For once the promotional posters got it right: "There never was a woman like Gilda!". Rita Hayworth's unforgettable eponymous femme fatale represents not only the actress’s career highpoint but also one of the classic statements of the silver screen's worship of female beauty, forever captured in an iconic screen moment by Rudolph Maté's camera when Hayworth, sweeps up into our view in response to George Macready’s ambiguous question " Gilda. are you decent?".

The plot is a rather hokey affair about a suave nutter Ballin Mundson (Macready) who runs a casino down in Buenos Aires and has dealings with Nazis over control of a tungsten cartel. He picks up Glenn Ford’s Johnny Farrell from the gutter and makes him his No 1 man, but when he returns home with Gilda as his wife, it turns out that Johnny and she had once been lovers. 
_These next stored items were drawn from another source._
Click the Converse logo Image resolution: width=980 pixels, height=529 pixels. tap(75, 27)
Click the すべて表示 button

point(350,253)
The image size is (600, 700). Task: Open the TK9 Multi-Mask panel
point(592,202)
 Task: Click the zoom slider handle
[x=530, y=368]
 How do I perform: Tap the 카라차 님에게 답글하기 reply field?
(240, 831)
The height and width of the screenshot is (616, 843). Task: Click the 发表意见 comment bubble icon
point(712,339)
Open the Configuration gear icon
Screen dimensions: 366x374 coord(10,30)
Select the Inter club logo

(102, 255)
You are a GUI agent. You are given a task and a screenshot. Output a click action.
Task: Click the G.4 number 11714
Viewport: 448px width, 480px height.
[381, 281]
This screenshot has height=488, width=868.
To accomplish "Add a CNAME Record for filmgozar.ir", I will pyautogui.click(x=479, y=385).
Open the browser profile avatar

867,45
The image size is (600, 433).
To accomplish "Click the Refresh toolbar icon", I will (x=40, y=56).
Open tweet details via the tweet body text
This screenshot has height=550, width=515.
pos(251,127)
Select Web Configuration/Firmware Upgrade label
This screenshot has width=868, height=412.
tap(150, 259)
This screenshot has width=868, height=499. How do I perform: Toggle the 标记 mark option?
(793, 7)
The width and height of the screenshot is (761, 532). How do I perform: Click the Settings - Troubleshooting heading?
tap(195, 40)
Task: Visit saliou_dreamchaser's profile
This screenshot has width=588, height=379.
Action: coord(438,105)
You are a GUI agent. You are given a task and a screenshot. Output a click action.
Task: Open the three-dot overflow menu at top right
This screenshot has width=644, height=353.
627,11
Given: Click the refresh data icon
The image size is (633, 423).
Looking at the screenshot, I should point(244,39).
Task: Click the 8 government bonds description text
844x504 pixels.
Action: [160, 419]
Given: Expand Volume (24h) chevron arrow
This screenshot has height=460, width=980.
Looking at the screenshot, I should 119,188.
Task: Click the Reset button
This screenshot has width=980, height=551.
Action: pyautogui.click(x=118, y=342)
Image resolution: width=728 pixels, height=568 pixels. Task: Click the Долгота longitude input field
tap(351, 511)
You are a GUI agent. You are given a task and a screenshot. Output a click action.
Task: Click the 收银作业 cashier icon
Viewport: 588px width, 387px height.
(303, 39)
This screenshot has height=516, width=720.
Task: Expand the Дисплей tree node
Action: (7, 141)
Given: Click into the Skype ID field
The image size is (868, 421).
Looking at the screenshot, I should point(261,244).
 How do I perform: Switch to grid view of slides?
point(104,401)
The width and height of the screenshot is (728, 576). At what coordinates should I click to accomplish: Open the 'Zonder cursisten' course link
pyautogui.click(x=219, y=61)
For a large part this is standard B grade fare but what lifts Vidor’s film out of the ordinary is both Hayworth’s performance and the love-hate relationship between Gilda and Johnny. There are few films that manage to push the needle this far into the libidinal hot zone, the sexual frustration culminating in Gilda’s drunken performance of "Put The Blame On Mame" that drives Johnny into a frenzy as his bottled-up desire explodes under Gilda’s shameless taunting (you'll notice that Hayworth doesn't have a microphone but that was no matter as her singing voice was dubbed by Anita Ellis). What exactly Gilda saw in studio player Ford's characteristically under-powered performance as tough guy Johnny is far less apparent (Bogart would have been a much better choice for the part).  

Rather less easy to process is the relationship between Johnny and Mundsen, I suspect that some analysts would see in it a homo-erotic attachment, perhaps with a twist of sado-masochism but it is questionable if this was intentional, Either way, the film is at its best when the three-way dynamic is at work, each of the trio as it were, living through the other two. their self-mage being reflected mirror-like by them. Once Mundsen effectively drops out of the picture proceedings become much more banal before the film ends with a perfunctory resolution. 

FYI: Hayworth was married to Orson Welles at the time and although they were soon to divorce made the box office failure The Lady From Shanghai with him in 1948. Vidor, Hayworth and Ford re-teamed for the historical pot-boiler The Loves of Carmen, which was also released in 1948.